About the job
Please submit your CV in English and indicate your language proficiency.
Mindrift connects skilled professionals with project-based AI roles at leading technology companies. This freelance position is remote and based in Pretoria, Gauteng, South Africa. The work is project-based and does not constitute permanent employment.
Role overview
The Freelance AI Agent Evaluation Engineer will help build a dataset to assess AI coding agents. The main focus is evaluating how these agents perform on practical developer tasks. This involves designing complex assignments and creating fair evaluation criteria within simulated environments that reflect real-life development settings.
Main responsibilities
- Create virtual companies according to a strategic plan, including setting up codebases, infrastructure, and realistic context such as conversations, documentation, and tickets to simulate a development history.
- Develop and refine tasks based on the evolving state of these virtual companies. Draft prompts, define evaluation criteria, and ensure tasks are solvable and fairly assessed.
- Design assignments for isolated environments that mimic a developer’s workstation: a Linux machine with development tools (terminal, CLI), MCP servers (repository, task tracker, messenger, documentation), and a real web application codebase.
- Write tests that accept all valid solutions and reject incorrect ones. Find the right balance between strictness and leniency to ensure good approaches are not penalized and weak solutions do not pass.

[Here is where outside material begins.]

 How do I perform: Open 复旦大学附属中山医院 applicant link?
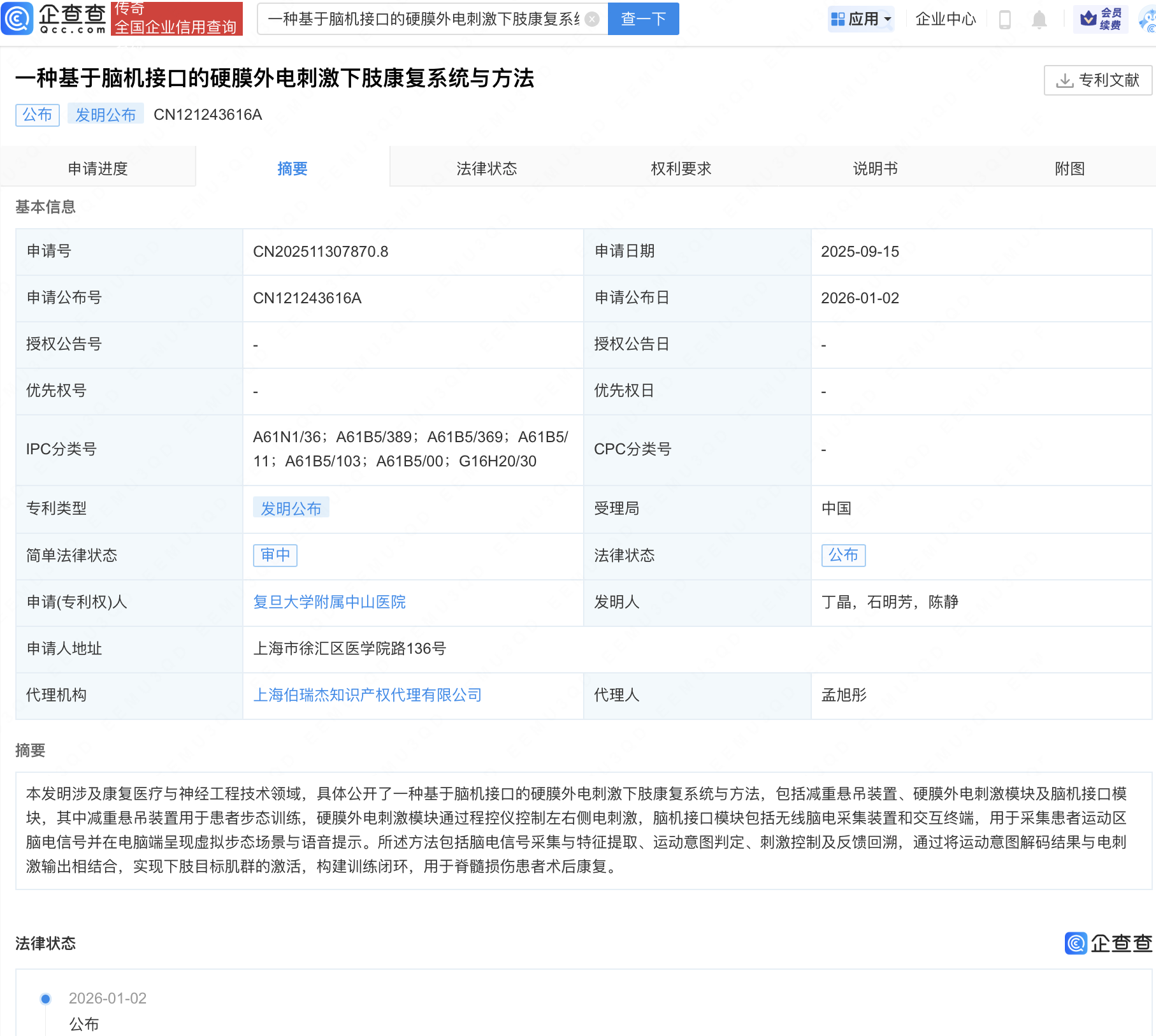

- Work with AI agents on test cases, making sure tests uncover genuine issues, do not miss faulty solutions, and properly validate successful ones.

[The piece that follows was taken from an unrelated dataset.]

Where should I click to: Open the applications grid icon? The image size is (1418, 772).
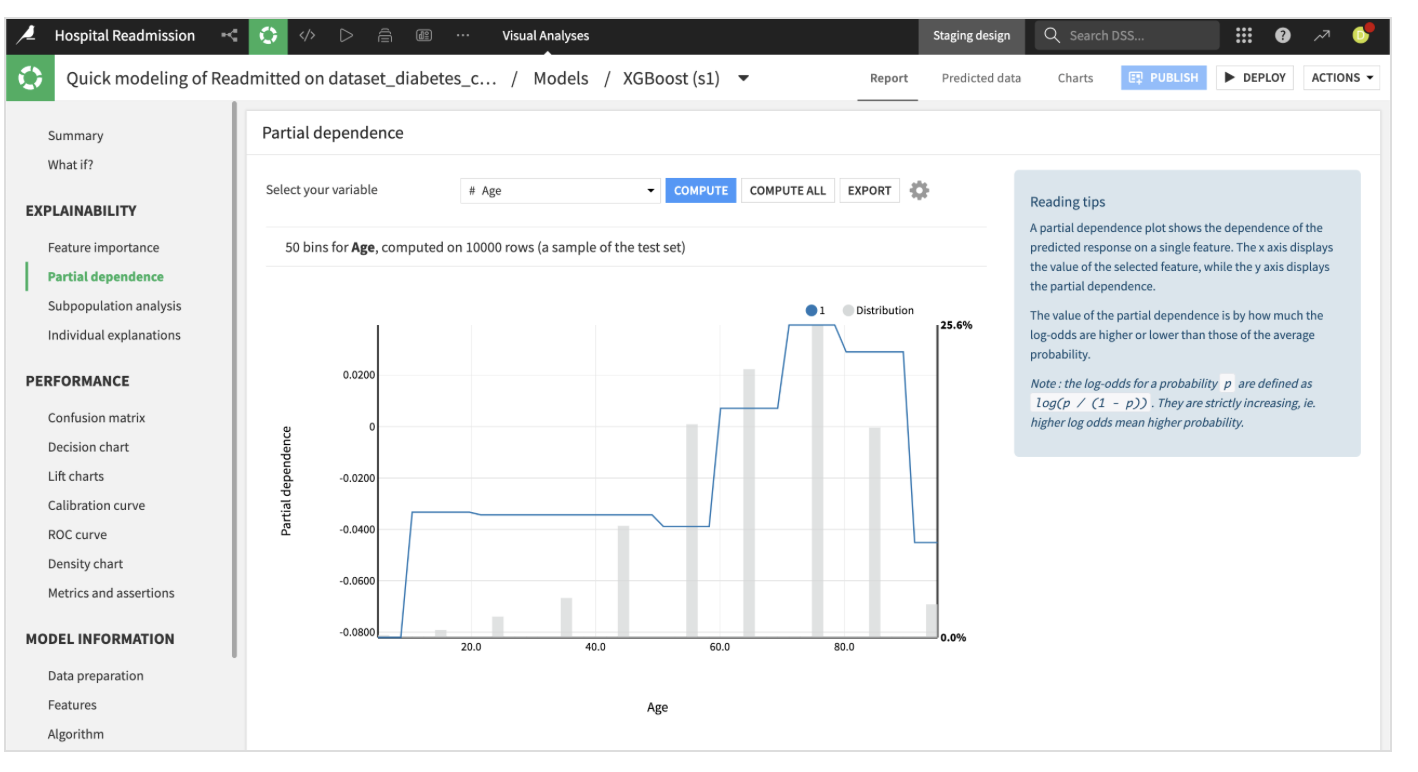1244,35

- Review code produced by AI agents, analyze reasons for success or failure, and design edge cases and adversarial scenarios.

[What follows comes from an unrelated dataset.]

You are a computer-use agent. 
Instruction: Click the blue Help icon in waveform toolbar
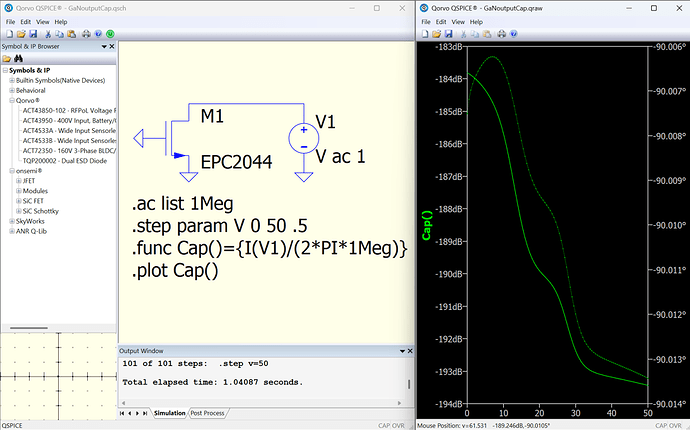[514, 34]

- Iterate on your work based on feedback from expert QA reviewers who check your output against quality standards.
What this role does not cover
- Data labeling
- Prompt engineering
- Writing code from scratch (the AI agent generates most code; your focus is on guidance and evaluation)
Much of the work involves collaborating with AI systems. Creating tasks that challenge advanced models means working closely with these agents.